CIS 290 – LINUX Security
Lab Exercise #5: A simple chroot jail example
(Chapter 11. Sobells Fedora and RHEL 6th Edition)
1) Creating a chroot jail, as root, give the command:
/usr/sbin/chroot <directory> <command>.
The directory becomes the root directory, and the process attempts to run the default shell.
2) To create an ordinary user chroot jail, as ROOT
useradd user8
passwd user8
3) Create jailed directories
cd /home/user8
mkdir /home/user8/etc
mkdir /home/user8/dev
mkdir /home/user8/bin
mkdir /home/user8/lib
ls –al (Note root ownership)
4) Change ownership to the ordinary user
chown user8 *
ls –al (note user8 ownership)
5) To set up a useful chroot jail, determine which utilities the chroot jail needs.
Then copy the appropriate binaries and their .so libraries (ldd command) into the jail.
cp /bin/ls ./bin
cp /bin/bash ./bin
cp /bin/echo ./bin
ldd /bin/ls
linux-gate.so.1 => (0xb77b6000)
libselinux.so.1 => /lib/libselinux.so.1 (0x46af0000)
librt.so.1 => /lib/librt.so.1 (0x46967000)

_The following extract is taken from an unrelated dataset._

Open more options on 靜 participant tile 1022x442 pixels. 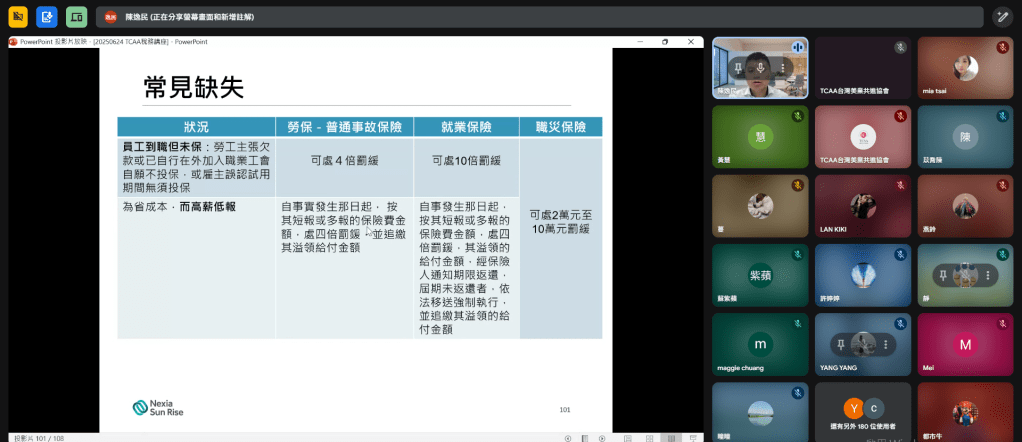(x=987, y=274)
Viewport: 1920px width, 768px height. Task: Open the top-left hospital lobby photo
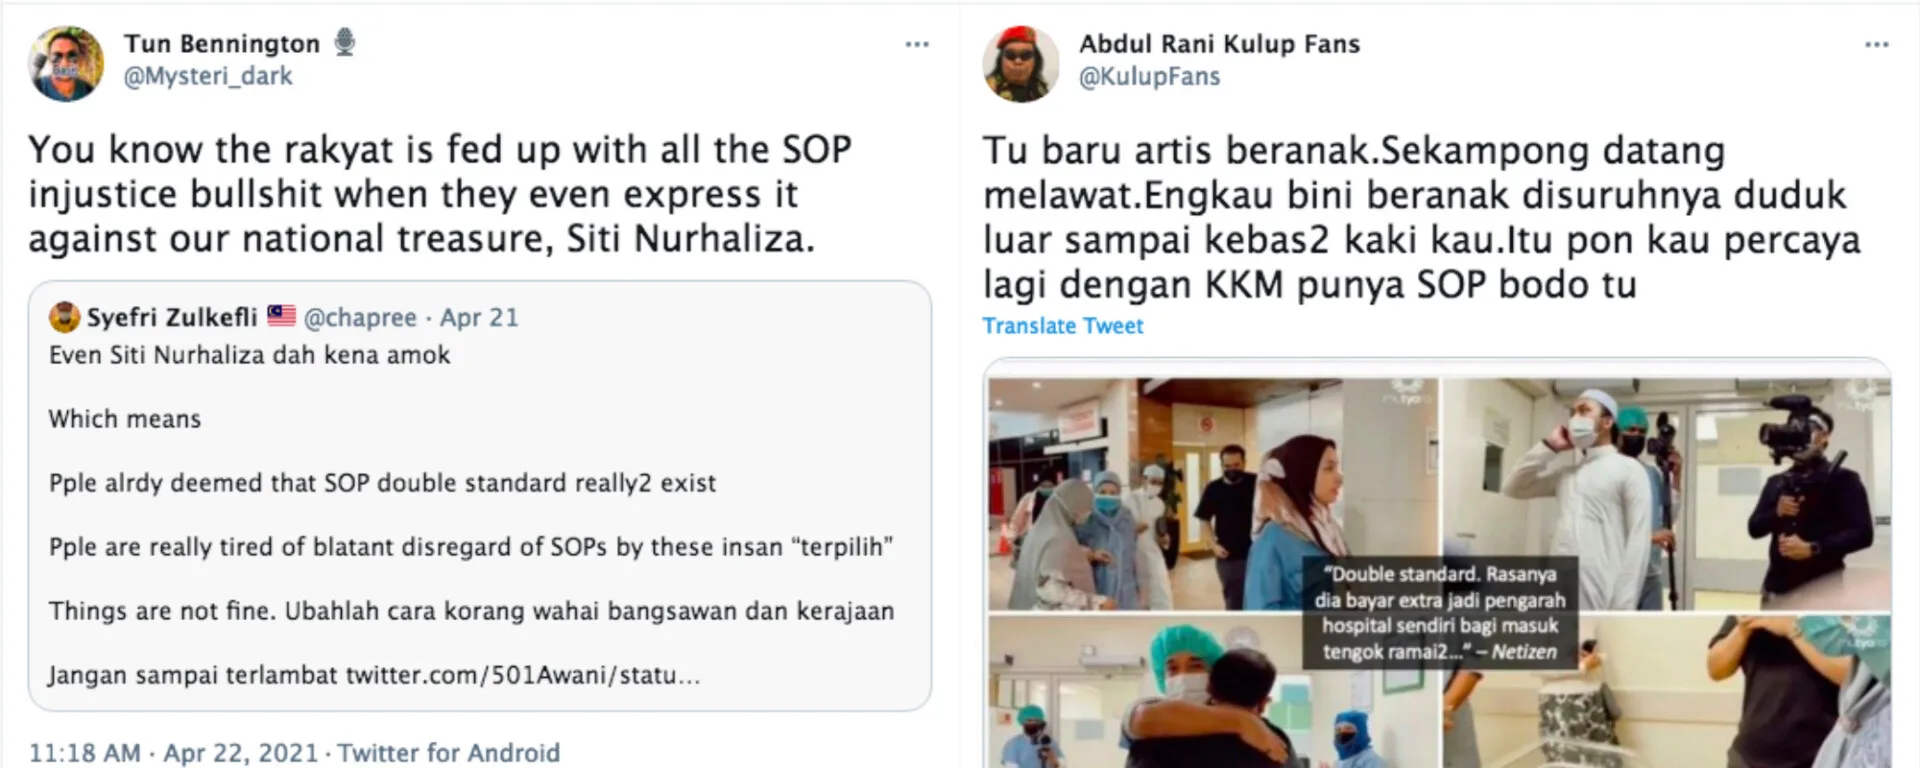click(1213, 494)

libcap.so.2 => /lib/libcap.so.2 (0x46cba000)
libacl.so.1 => /lib/libacl.so.1 (0x47837000)
libc.so.6 => /lib/libc.so.6 (0x467b6000)
libdl.so.2 => /lib/libdl.so.2 (0x46960000)
/lib/ld-linux.so.2 (0x46794000)
libpthread.so.0 => /lib/libpthread.so.0 (0x46944000)
libattr.so.1 => /lib/libattr.so.1 (0x477f6000)
ldd /bin/bash
linux-gate.so.1 => (0xb770e000)
libtinfo.so.5 => /lib/libtinfo.so.5 (0x480ad000)
libdl.so.2 => /lib/libdl.so.2 (0x46960000)
libgcc_s.so.1 => /lib/libgcc_s.so.1 (0x469b6000)
libc.so.6 => /lib/libc.so.6 (0x467b6000)
/lib/ld-linux.so.2 (0x46794000)
ldd /bin/echo
linux-gate.so.1 => (0xb7790000)
libc.so.6 => /lib/libc.so.6 (0x467b6000)
/lib/ld-linux.so.2 (0x46794000)
cp /lib/libdl.so.2 ./lib
cp /lib/libtinfo.so.5 /lib
cp /lib/libtinfo.so.5 ./lib
cp /lib/libselinux.so.1 ./lib
cp /lib/libselinux.so.1 ./lib
cp /lib/ld-linux.so.2 ./lib
cp /lib/libc.so.6 ./lib
cp /lib/libgcc_s.so.1 ./lib
cp /lib/librt.so.1 ./lib
cp /lib/libcap.so.2 ./lib
cp /lib/libc.so.6 ./lib
cp /lib/libacl.so.1 ./lib
cp /lib/libdl.so.2 ./lib
cp /lib/libpthread.so.0 ./lib
cp /lib/libattr.so.1 ./lib
6) Run the process from chroot:
chroot /home/user8 /bin/ls
bin dev etc lib
chroot /home/user8 /bin/echo hi there
hi there
7) As an ordinary user:
exit (root)
su - user8
pwd
chroot /home/user8 /bin/ls
chroot: cannot change root directory to /home/user8: Operation not permitted
8) As root:
su -c "chroot /home/user8 /bin/ls"
9) To automate the process for user8 login , you can put su or sudo in the jail and then start a shell program to start the process inside the jail:
/usr/sbin/chroot /home/user8 /bin/su user8 -c /bin/bash
You will have to move all of PAM, including its libraries and configuration files, in the jail for su or sudo to function.
10) Create a dummy password and group file for the user at system level and copy t0 /home/user8/etc/passwd
root:x:0:0::/:/bin/bash
user8:x:1004:1004::/home:/bin/bash
11) Copy to /home/user8/etc/group
root:x:0:
jailed:x:1004:
12) chgrp jailed /home/user8
13) Copy the command from 9) into a shell script chroot.sh and make that the user program run in the system /etc/passwd. Then modify system /etc/passwd as follows:
usermod -d /home/user8 -s /<some dir>/chroot.sh user8
- If you plan to deploy multiple chroot jails, it is a good idea to keep a clean copy of the binand lib files somewhere other than in one of the active jails.
- Running a process shell inside a jail is done as follows:
/usr/sbin/chroot jailpath /bin/su user daemonname &
However, most processes some with their own “chroot jail” procedures – Apache, BIND, SSH, etc. Those are usually application specific.